USA: Debt to GDP ~100%.  Economic growth 2-3%.  Unemployment ~3%.  Population: relatively stable, but baby boomers entering retirement.  A loss in an economic standoff probably looks like a recession with 2-3% total decrease in GDP and unemployment spiking up to 7-8%.  Interest rates might rise and cause trouble for the mortgage and banking industries deepening the recession.  However, if the free trade group is right the next president would reverse the policies and everything would be fixed in 1 year.

China: Debt to GDP: officially ~65%, unofficial estimates ~300% (including inter-governmental loans).  Unemployment ~5%. Population: Unstable demographics – large population spikes in 45-55 and 20-35 age groups (China is likely to see their working age population drop by 50 million people over the next decade).  A loss in an economic stand off would look like fewer exports driving up unemployment.  Those manufacturing lines would move to other low cost countries.  An immediate response might be to devalue the yuan to make exports cheaper to foreign buyers.  However, that devaluation would drive up interest rates making the debt almost immediately not serviceable.  The government would then wipe out inter-governmental loans, many of which are owed to Chinese state banks.  The banks themselves would have to replace the assets with something – likely newly printed yuan, possibly leading to runaway inflation.  The lack of currency stability would lead to a capital exodus.  This would take place as the old age population begins to spike.  China lacks anything as comprehensive as our Social Security program, and instead depends on children to care for their parents.  However, the 1 child policy took a hammer to that safety net meaning the economic hardship would be further exasperated by couples having to care for two sets of elderly parents.  If China decides to cave afterwards you now have the problem of supply lines having shifted to Vietnam and India meaning the manufacturing work does not return.  Also, foreign capital will have lost faith in your government, and would be very apprehensive about returning.

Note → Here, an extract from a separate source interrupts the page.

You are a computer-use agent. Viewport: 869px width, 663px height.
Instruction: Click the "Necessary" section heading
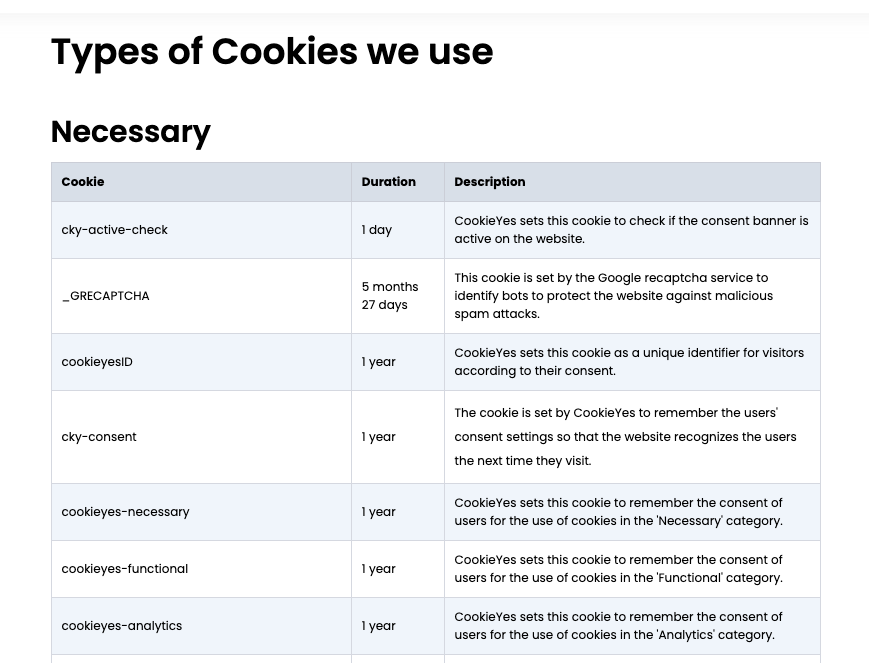pos(130,131)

The reality is that China has much much much more to lose in an economic standoff.  China is facing a situation where their fighting age population is going to decline by half over the next decade, and after that their retirement population will quadruple.  They have one and only one shot at moving up the international ladder.  If they don’t take regional dominance in the 2020’s they are pretty much destined to be regionally replaced by India in the 2030’s.  Also, the other reality is that China does not have to remain our #3 trading partner (after Canada and Mexico).  If we replaced Chinese made goods with Indian, Bangladeshi, Vietnamese, Indonesian, Mexican, Brazilian, Nigerian, Korean, Ugandan, etc. made goods we really wouldn’t be paying more.  The delay to December 15th bought our supply lines 3 months to shift their supply lines with minimal impact to US costs.  That is, import all the crap you can from China over the next 4 months, and during that time spend 1 month deciding on alternative manufacturers, 1 month hammering out contracts, 2 months setting up your shops, and 1 month filling containers to cross the ocean.  You have a 1 month gap (Dec. 15th – Jan 15th.), but that will primarily be Christmas shopping (everything will have landed by the 15th anyway) and post Christmas sales (getting rid of inventory), and your spring collection now comes from Brazil, or Uganda.  The cost to American consumers can be rounded to 0%.  The “delay” wasn’t Trump blinking, it was announcing to American companies that he is serious, and giving them time to manage their supply chains.

China is in for pain.  Even if Trump rescinds the tariffs next summer the work is staying out of China, and they will have a whole host of problems to deal with.